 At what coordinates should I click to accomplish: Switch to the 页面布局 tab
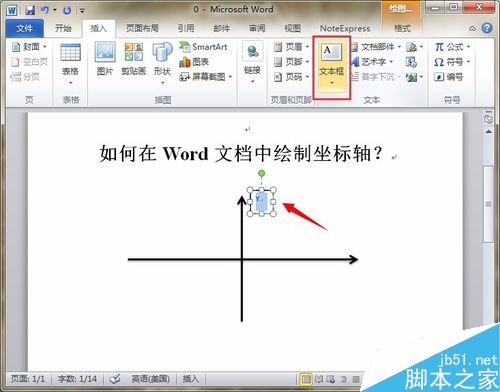(142, 29)
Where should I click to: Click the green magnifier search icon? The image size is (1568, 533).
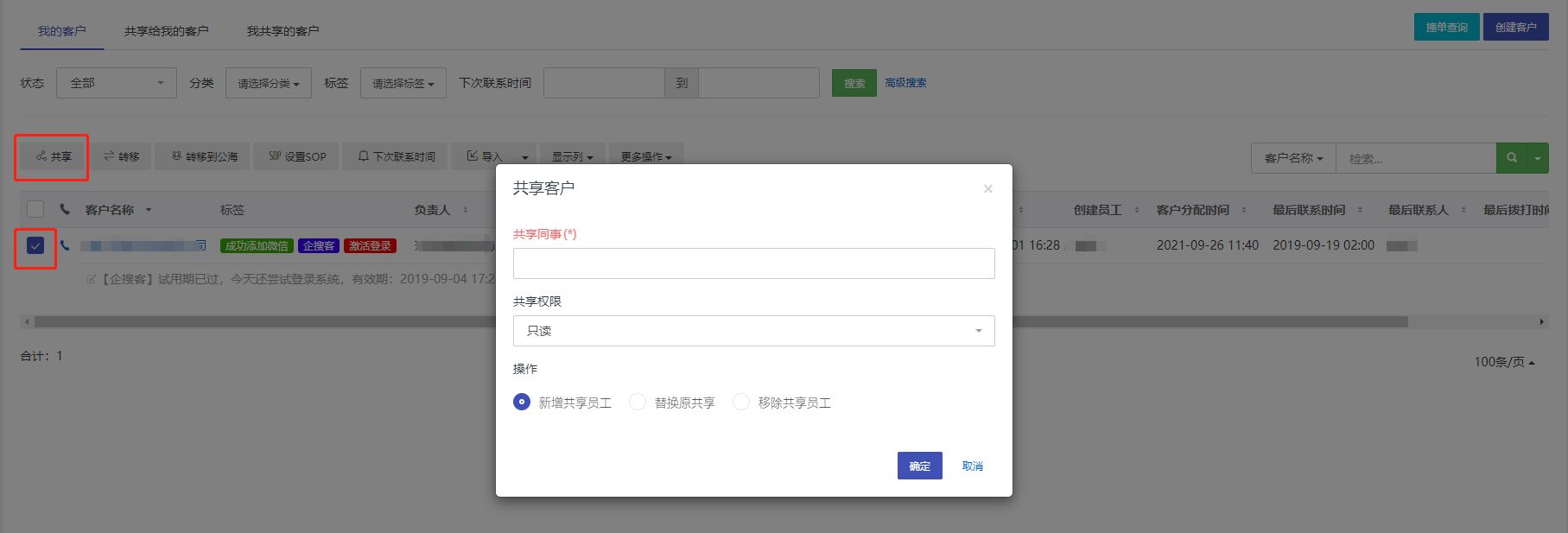pos(1511,158)
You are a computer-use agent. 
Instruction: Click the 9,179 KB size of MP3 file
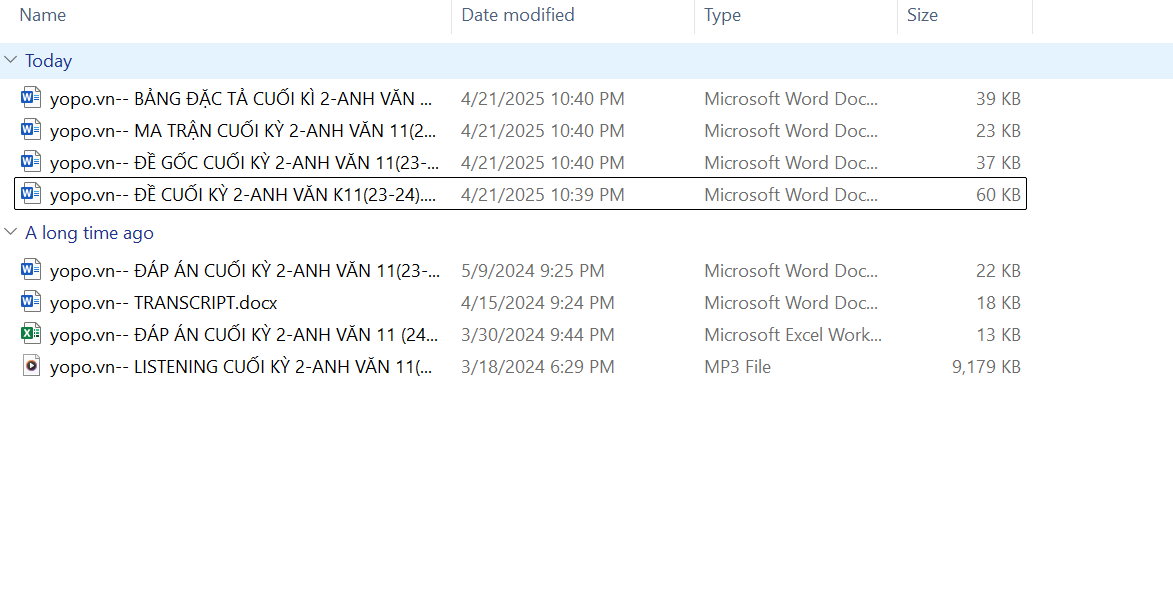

──────

> _Exercise objective_:
Pick out every line in the rows above that contains the string "size". Case counts.

> _Response to this task_:
Where should I click to: Click the green magnifier search icon? The image size is (1568, 533).
Instruction: Click the 9,179 KB size of MP3 file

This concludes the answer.